**WHAT THE TASK ASKS**. Return all lines from the entries below in which the word "computer" is present.

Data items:
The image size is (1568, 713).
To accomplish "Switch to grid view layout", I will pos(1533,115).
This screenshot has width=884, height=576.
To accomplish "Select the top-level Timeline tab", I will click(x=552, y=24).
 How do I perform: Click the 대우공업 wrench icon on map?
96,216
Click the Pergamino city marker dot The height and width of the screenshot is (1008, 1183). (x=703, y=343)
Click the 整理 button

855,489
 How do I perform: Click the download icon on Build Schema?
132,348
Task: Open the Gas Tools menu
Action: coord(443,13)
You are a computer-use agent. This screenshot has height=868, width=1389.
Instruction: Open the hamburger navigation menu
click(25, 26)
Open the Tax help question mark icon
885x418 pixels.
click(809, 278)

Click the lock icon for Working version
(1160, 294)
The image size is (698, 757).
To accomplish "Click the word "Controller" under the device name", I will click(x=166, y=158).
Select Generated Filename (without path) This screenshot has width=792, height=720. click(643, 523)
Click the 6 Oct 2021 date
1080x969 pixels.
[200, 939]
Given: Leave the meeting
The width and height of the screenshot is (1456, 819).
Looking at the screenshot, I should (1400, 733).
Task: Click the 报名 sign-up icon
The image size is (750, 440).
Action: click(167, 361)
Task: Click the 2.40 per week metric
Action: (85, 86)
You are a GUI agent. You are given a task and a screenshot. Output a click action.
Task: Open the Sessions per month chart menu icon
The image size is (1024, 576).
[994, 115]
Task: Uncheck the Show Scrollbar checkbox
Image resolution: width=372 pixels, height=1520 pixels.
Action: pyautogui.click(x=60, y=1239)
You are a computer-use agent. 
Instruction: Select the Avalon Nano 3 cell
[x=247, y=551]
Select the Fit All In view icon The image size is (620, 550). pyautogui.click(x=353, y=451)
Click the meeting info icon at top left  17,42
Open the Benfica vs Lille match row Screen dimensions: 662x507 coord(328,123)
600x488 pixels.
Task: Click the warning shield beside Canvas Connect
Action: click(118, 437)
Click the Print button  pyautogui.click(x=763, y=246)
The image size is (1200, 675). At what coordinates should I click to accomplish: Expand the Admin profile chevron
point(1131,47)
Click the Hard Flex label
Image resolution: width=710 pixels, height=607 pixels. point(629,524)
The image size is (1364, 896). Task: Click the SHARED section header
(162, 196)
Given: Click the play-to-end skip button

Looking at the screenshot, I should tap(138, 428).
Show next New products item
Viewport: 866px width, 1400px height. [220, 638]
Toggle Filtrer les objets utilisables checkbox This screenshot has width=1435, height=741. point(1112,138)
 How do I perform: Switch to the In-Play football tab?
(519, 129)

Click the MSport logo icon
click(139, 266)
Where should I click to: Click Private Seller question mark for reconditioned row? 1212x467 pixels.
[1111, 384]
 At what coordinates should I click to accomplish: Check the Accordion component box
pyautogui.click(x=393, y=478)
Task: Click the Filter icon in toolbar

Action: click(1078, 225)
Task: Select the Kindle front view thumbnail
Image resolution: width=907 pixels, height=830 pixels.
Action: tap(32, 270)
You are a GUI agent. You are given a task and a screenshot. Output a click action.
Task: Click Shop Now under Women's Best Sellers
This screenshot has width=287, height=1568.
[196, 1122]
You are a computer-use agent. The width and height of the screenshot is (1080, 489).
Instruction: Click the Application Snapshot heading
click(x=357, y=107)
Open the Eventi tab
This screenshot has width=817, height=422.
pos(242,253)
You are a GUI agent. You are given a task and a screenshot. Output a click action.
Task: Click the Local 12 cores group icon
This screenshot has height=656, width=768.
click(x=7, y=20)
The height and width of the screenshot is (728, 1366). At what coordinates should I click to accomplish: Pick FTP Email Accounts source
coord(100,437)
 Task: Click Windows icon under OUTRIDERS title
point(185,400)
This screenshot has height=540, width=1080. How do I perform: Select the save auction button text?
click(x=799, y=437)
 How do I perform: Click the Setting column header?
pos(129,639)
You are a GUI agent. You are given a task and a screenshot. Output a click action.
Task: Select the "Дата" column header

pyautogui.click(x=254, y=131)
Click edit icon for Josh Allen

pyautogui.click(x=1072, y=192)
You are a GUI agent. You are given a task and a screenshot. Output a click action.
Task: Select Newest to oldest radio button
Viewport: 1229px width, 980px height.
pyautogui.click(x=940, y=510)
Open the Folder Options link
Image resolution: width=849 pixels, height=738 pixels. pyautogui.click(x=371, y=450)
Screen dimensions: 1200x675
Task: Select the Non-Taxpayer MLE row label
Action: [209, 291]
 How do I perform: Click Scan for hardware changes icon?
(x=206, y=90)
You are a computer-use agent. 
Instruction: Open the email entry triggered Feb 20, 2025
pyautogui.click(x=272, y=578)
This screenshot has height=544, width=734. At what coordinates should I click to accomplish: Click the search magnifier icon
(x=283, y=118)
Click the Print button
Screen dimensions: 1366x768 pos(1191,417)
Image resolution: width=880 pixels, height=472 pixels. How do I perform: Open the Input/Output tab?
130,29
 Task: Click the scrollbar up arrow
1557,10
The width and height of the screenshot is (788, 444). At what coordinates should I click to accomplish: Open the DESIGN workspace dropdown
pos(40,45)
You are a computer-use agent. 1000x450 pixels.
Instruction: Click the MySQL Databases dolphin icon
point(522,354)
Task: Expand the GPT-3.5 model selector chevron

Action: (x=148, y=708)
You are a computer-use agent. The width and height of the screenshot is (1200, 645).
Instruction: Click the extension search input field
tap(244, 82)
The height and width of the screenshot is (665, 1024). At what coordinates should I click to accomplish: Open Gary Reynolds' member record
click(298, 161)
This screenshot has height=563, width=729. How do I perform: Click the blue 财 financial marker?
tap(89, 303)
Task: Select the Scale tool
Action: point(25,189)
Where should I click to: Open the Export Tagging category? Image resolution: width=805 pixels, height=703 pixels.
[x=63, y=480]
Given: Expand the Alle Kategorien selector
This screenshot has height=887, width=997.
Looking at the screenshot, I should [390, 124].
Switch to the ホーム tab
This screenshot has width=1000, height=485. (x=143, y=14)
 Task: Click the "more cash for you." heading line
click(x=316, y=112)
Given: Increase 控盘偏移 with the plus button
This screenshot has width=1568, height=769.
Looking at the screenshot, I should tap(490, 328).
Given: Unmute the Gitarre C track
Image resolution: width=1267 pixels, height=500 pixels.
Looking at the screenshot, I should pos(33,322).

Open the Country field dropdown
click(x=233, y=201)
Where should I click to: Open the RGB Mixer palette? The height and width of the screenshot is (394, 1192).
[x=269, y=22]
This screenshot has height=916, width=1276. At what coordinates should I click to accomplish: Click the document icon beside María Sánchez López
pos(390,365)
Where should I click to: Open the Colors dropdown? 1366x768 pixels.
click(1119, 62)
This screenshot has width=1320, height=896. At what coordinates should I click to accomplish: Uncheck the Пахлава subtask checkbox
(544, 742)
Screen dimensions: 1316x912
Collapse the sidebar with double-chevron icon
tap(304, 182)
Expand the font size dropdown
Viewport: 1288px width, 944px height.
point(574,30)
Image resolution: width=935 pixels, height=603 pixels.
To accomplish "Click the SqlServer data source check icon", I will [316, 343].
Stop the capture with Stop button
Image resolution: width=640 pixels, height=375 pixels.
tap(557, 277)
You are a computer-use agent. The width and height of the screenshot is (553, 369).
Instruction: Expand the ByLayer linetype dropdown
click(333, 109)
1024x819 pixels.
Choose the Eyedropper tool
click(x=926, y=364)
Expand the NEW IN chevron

**RESPONSE**.
You are a computer-use agent. This screenshot has height=868, width=1389.
You are a computer-use agent. 
You are a computer-use agent. The width and height of the screenshot is (1080, 489).
You are a computer-use agent. 
You are a computer-use agent. 1000x450 pixels.
You are a computer-use agent. The width and height of the screenshot is (1200, 645).
You are a computer-use agent. The width and height of the screenshot is (553, 369).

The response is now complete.